Kings Theatre, Edinburgh
3 stars
It was noted recently that, as poignant and heartfelt as Harper Lee’s 1960 depression-set novel concerning ingrained racism in America’s deep South remained, the idea that an accused black man would even be dignified with a trial in such circumstances was pure fantasy. Nevertheless, there had been a precedent in a real live trial in the 1930s and, arriving as it did with the rise of the American civil rights movement, Lee’s rites-of-passage tale struck a major chord. Given too the current global climate of intolerance, its present-day reverberations are obvious.

Michael Buffong’s touring production of Christopher Sergel’s 1970 stage adaptation stays faithful to Lee’s original without ever being compromised by the far better known film version.
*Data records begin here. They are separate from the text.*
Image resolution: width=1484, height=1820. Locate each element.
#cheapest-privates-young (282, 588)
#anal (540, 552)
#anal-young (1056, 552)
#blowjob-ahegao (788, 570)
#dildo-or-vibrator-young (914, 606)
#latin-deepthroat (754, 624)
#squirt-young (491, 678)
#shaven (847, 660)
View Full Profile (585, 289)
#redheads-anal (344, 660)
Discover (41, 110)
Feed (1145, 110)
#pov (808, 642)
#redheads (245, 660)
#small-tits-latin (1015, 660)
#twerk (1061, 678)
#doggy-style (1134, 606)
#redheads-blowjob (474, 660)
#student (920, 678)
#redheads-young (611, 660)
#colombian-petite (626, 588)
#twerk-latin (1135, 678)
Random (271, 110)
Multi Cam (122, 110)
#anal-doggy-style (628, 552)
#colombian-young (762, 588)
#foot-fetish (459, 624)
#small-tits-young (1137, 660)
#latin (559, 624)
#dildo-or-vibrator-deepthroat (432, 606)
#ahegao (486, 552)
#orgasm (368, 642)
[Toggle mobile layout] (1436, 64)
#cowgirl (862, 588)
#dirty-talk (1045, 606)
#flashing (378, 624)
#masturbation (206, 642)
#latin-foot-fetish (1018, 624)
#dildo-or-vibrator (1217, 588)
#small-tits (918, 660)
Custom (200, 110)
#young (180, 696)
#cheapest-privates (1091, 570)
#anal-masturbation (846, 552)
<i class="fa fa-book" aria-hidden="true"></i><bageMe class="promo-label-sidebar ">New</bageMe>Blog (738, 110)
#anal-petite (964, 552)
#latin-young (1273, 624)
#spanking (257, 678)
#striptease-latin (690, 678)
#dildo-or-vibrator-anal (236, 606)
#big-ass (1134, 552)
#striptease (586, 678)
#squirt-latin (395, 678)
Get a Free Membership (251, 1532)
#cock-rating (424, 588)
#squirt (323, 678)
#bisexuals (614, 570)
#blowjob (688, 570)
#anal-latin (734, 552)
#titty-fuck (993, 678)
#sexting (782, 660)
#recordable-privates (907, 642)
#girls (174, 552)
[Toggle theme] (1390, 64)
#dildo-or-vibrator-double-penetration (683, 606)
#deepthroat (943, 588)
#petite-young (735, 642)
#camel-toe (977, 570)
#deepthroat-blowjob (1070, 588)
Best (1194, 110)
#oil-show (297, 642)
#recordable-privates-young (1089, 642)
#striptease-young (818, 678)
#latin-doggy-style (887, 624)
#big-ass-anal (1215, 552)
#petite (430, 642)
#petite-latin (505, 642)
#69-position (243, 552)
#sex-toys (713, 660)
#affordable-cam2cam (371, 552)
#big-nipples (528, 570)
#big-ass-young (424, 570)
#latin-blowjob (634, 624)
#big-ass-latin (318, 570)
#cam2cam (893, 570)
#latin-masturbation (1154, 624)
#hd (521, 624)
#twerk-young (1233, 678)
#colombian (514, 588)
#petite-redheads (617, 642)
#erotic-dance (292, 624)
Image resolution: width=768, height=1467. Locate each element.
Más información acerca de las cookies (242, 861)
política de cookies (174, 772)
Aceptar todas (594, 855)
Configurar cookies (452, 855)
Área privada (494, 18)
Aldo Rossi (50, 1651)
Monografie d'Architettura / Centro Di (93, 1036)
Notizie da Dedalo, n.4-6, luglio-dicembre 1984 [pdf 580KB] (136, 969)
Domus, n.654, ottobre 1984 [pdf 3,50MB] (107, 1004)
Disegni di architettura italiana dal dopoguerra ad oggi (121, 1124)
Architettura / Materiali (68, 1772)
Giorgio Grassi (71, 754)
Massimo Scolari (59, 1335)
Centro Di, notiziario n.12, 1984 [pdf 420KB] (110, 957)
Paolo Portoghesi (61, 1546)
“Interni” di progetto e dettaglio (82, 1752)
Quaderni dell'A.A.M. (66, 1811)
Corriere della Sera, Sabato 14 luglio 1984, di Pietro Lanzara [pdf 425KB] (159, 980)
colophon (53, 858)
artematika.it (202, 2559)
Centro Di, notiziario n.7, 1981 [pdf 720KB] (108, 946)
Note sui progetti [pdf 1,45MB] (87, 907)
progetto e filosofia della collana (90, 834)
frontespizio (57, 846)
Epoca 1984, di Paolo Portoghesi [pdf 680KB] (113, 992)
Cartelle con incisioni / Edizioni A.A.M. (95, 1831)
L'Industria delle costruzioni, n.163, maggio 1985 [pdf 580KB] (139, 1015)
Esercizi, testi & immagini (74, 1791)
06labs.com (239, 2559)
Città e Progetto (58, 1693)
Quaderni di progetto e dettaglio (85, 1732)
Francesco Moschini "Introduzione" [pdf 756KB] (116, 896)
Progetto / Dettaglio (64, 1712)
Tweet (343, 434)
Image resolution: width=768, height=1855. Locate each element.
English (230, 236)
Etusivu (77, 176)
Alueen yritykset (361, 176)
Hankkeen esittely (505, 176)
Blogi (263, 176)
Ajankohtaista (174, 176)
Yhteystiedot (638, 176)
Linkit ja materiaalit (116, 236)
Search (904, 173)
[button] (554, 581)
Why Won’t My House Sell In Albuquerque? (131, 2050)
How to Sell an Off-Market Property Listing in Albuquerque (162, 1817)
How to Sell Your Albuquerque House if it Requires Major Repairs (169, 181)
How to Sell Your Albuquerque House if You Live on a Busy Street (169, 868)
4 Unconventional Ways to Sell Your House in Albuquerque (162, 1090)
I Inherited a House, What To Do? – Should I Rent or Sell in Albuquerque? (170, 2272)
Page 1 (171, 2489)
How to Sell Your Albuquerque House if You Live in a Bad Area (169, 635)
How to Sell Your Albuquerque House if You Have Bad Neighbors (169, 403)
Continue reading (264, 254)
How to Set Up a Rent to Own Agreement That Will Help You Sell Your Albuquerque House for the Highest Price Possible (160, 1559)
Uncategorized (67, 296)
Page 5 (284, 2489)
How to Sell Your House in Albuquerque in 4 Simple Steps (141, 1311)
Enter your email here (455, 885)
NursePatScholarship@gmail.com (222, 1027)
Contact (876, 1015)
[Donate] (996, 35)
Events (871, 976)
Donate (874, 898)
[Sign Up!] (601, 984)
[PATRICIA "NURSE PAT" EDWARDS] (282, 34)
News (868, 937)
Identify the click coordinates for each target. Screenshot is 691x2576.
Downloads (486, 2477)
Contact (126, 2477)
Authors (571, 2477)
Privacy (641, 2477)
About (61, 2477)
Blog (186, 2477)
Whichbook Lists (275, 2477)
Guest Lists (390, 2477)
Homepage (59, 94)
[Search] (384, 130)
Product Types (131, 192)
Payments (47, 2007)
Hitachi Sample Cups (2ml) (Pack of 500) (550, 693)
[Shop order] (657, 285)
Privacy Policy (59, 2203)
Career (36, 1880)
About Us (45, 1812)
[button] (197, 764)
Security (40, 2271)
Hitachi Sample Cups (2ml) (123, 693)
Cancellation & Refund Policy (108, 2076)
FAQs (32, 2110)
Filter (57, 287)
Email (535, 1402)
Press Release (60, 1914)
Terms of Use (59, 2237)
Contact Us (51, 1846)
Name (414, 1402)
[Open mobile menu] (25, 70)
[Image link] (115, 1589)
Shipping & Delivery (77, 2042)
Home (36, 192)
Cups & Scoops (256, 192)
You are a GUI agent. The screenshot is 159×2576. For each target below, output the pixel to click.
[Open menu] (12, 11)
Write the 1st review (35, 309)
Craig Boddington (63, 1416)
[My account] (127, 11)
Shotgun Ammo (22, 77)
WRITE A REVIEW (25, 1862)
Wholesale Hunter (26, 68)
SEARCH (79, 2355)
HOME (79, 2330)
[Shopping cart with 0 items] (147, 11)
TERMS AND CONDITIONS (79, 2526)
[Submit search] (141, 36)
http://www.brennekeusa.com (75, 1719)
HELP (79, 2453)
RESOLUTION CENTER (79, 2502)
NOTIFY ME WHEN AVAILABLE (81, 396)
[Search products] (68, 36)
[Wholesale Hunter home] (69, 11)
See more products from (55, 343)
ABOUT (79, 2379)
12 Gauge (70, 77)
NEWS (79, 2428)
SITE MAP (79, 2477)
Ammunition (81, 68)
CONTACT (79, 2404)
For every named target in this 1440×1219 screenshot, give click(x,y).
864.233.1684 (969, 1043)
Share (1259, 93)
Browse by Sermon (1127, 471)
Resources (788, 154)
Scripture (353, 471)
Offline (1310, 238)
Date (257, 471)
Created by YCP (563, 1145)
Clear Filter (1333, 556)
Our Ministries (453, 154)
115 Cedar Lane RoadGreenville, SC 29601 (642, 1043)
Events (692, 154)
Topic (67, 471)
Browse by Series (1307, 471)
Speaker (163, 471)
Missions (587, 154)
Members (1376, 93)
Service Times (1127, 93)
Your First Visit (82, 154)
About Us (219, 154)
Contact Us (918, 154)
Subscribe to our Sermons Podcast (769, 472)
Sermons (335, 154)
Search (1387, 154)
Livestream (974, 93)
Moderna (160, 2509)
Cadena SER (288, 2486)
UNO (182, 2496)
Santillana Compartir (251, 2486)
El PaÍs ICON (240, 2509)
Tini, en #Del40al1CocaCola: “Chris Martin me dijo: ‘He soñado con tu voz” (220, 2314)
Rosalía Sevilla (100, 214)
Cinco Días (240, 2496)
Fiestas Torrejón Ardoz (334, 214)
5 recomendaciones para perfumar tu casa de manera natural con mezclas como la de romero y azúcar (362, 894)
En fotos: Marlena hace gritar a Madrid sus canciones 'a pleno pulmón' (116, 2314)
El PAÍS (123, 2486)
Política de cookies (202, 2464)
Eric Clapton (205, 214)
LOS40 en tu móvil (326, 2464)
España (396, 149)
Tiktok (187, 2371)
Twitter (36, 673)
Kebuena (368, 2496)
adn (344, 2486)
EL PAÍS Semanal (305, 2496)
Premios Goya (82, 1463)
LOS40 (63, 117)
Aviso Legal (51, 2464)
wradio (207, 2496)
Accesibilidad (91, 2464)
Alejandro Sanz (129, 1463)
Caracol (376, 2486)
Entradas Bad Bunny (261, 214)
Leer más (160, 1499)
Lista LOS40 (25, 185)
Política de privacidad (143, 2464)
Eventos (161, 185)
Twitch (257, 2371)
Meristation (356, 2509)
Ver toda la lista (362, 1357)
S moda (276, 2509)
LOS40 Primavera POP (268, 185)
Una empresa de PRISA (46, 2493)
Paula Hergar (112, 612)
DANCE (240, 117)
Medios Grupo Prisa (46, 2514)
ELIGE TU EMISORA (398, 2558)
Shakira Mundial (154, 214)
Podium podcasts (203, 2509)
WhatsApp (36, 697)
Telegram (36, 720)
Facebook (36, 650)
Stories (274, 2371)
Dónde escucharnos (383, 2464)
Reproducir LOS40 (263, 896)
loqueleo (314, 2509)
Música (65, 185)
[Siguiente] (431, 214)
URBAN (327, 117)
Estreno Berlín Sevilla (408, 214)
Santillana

If anything, this collaboration between Birmingham Rep and West Yorkshire Playhouse is at times too solidly workaday.

With such a familiar set-text classic, though, it’s what’s left unsaid that stands out. As Atticus Finch, the small-town lawyer who defends poor, black Tom Robinson, Duncan Preston makes for a tetchier, more recognisably flawed role model than the one we’ve come to expect. There are hints too, in alleged victim Mayella Ewell and her brutish father Bob, both text-book depictions of trailer-park white underclass, of unspoken abuse. Such aspersions, however, are shielded, in both Lee’s and Sergel’s texts, from the innocent sensibilities of Atticus’s offspring, Scout, Jem, and their gawky friend Dill.

As for Boo Radley, the solitary gentle giant who saves the children from Bob’s vengeful knife, in today’s climate of kneejerk vigilanteism, its doubtful he’d be left as alone as he is in a still touching reminder that tolerance is an ideal some would rather corrupt.